===== Dataset extract

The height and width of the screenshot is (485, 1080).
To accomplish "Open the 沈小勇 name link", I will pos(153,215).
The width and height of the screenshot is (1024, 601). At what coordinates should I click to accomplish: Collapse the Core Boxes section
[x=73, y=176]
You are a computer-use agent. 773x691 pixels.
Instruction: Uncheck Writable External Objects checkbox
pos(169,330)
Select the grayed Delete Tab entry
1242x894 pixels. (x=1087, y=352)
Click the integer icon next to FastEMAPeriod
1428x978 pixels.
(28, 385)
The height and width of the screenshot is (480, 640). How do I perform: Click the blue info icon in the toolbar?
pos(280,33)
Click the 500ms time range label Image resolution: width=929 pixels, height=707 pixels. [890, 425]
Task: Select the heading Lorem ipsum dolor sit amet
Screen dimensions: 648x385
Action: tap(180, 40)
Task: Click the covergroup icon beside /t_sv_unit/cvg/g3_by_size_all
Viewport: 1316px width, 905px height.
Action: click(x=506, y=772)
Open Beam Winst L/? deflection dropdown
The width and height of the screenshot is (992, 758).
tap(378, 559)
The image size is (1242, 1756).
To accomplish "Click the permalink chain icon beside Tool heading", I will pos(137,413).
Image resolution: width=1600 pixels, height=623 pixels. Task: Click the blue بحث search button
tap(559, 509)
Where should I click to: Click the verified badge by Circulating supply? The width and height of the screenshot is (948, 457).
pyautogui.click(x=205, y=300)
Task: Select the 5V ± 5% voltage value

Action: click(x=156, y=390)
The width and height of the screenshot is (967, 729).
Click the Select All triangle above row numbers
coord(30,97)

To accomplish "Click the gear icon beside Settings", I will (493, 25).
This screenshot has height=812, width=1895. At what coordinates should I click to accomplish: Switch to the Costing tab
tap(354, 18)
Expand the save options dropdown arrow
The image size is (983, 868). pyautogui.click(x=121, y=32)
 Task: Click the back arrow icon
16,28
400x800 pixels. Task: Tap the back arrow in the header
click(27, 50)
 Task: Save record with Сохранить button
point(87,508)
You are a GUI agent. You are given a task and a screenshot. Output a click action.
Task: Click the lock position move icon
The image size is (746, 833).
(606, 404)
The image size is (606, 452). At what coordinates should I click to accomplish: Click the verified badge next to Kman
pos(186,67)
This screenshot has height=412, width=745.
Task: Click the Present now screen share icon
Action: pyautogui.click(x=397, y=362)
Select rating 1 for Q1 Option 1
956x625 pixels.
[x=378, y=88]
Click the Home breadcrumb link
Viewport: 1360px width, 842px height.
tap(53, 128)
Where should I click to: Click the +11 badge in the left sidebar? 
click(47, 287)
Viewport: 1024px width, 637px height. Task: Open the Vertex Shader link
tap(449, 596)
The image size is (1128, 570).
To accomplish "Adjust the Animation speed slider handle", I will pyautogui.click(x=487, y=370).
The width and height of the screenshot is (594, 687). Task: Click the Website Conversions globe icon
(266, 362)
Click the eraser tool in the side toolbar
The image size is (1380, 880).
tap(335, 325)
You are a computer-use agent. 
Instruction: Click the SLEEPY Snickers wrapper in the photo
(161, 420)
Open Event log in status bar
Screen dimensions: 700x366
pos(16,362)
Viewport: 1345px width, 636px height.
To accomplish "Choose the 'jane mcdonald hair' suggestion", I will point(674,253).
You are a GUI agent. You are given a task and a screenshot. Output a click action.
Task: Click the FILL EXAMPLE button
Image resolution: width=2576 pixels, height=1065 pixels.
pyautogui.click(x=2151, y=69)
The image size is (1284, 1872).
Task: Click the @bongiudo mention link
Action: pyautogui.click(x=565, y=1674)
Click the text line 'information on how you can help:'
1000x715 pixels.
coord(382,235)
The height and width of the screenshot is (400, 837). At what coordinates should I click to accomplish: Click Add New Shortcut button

==========

Where a line of the entries contains "computer", report that line.

You are a computer-use agent. 773x691 pixels.
You are a computer-use agent. 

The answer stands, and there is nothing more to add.